### Exercise instructions
Find the word "Click" in the records and copy every line where it occurs.

===== Data provided =====

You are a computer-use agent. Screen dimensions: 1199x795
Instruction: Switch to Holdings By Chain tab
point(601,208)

=====
===== Data provided =====

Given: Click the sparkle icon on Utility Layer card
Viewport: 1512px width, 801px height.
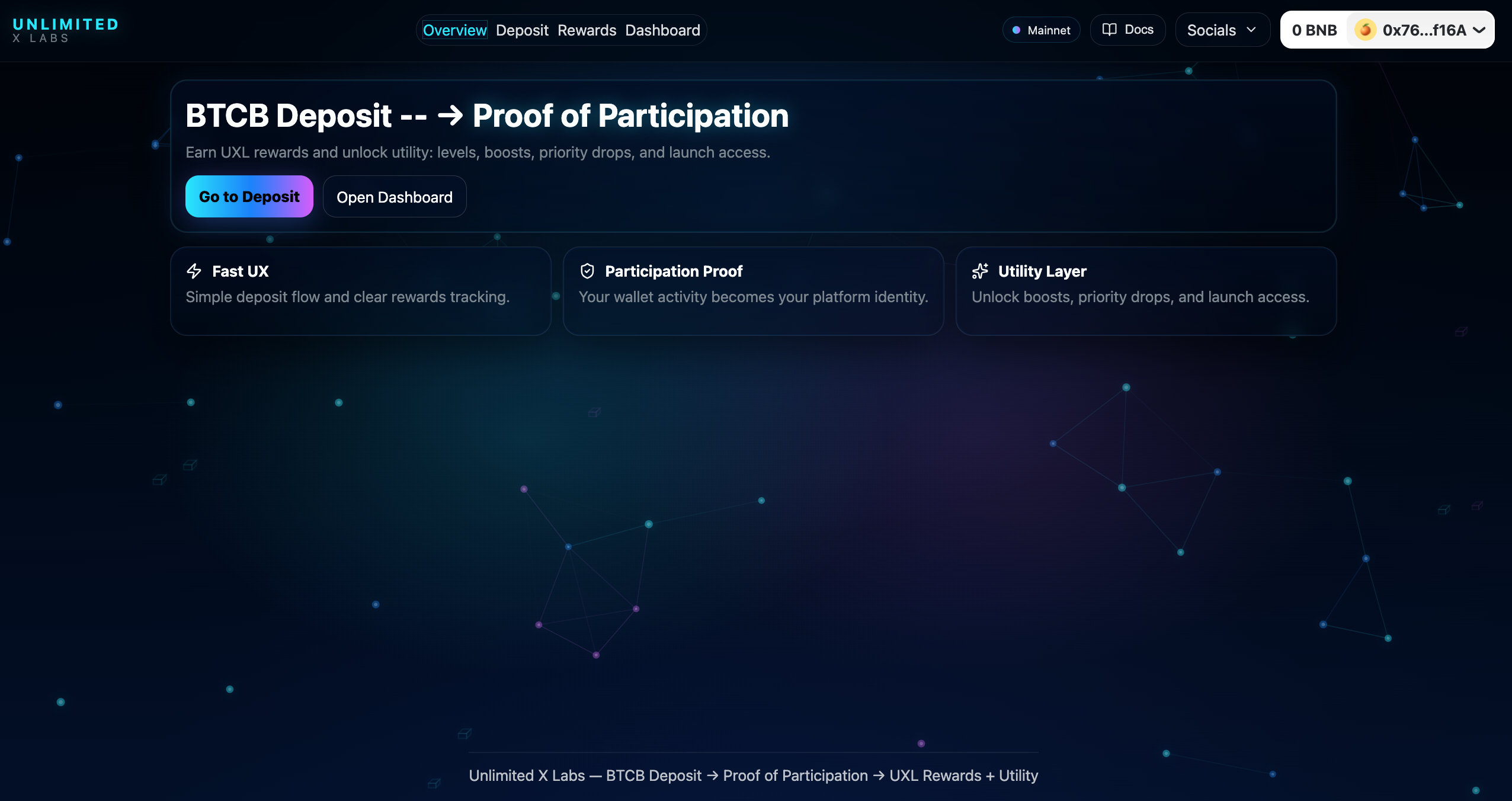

=====
===== Data provided =====

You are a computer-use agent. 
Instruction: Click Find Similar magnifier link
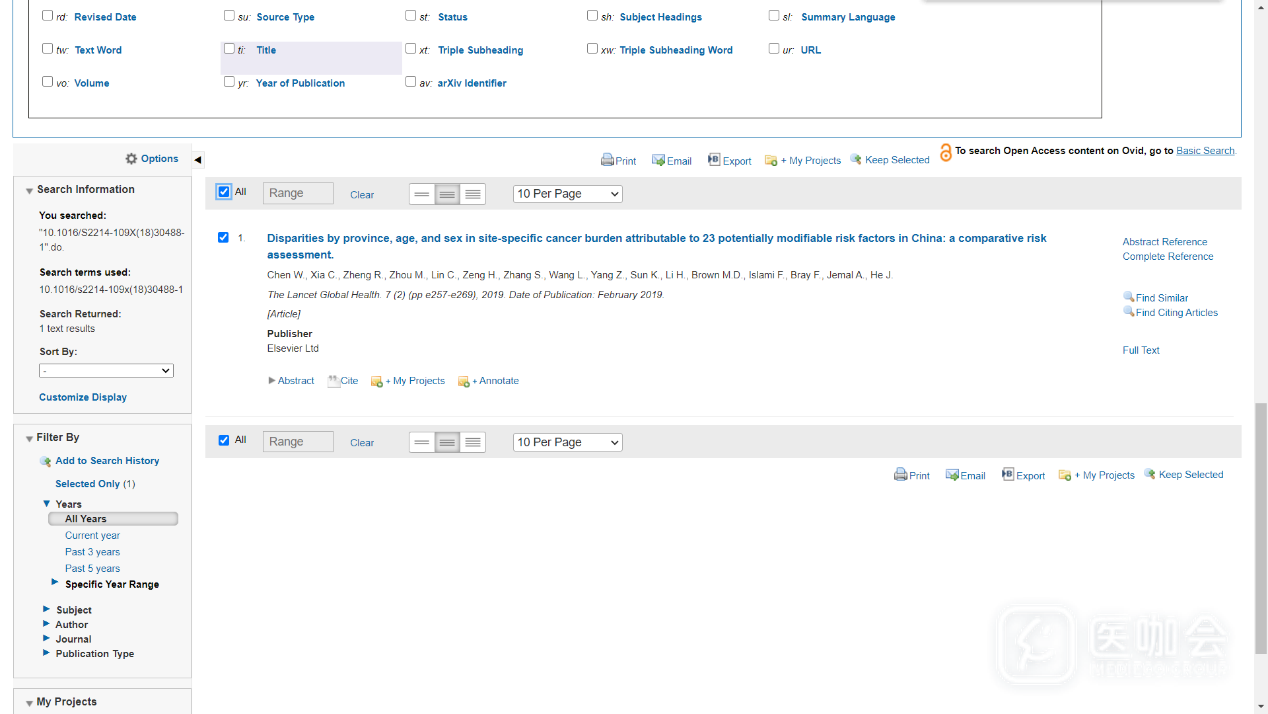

=====

### Answer to this task
Given: Click the sparkle icon on Utility Layer card
Instruction: Click Find Similar magnifier link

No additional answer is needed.